Element and text position data:
**********
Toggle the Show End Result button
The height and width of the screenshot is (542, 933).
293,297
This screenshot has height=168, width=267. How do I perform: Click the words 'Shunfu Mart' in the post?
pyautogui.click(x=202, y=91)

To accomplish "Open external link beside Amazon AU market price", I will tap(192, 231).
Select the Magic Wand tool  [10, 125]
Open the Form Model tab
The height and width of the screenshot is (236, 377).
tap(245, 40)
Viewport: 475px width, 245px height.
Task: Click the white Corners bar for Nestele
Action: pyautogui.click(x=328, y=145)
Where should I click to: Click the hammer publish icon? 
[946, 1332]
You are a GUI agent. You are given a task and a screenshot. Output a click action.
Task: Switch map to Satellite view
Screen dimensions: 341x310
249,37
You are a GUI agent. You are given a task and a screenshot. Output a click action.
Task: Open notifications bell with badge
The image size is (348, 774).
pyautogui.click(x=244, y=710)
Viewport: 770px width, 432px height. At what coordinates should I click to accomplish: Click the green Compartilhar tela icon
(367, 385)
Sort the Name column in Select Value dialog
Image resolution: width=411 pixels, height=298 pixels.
**********
_WHAT YOU HAVE TO DO_.
Return all of the lines above word for word, with nothing changed.

_RESULT FOR THIS TASK_.
Toggle the Show End Result button
The height and width of the screenshot is (542, 933).
293,297
This screenshot has height=168, width=267. How do I perform: Click the words 'Shunfu Mart' in the post?
pyautogui.click(x=202, y=91)

To accomplish "Open external link beside Amazon AU market price", I will tap(192, 231).
Select the Magic Wand tool  [10, 125]
Open the Form Model tab
The height and width of the screenshot is (236, 377).
tap(245, 40)
Viewport: 475px width, 245px height.
Task: Click the white Corners bar for Nestele
Action: pyautogui.click(x=328, y=145)
Where should I click to: Click the hammer publish icon? 
[946, 1332]
You are a GUI agent. You are given a task and a screenshot. Output a click action.
Task: Switch map to Satellite view
Screen dimensions: 341x310
249,37
You are a GUI agent. You are given a task and a screenshot. Output a click action.
Task: Open notifications bell with badge
The image size is (348, 774).
pyautogui.click(x=244, y=710)
Viewport: 770px width, 432px height. At what coordinates should I click to accomplish: Click the green Compartilhar tela icon
(367, 385)
Sort the Name column in Select Value dialog
Image resolution: width=411 pixels, height=298 pixels.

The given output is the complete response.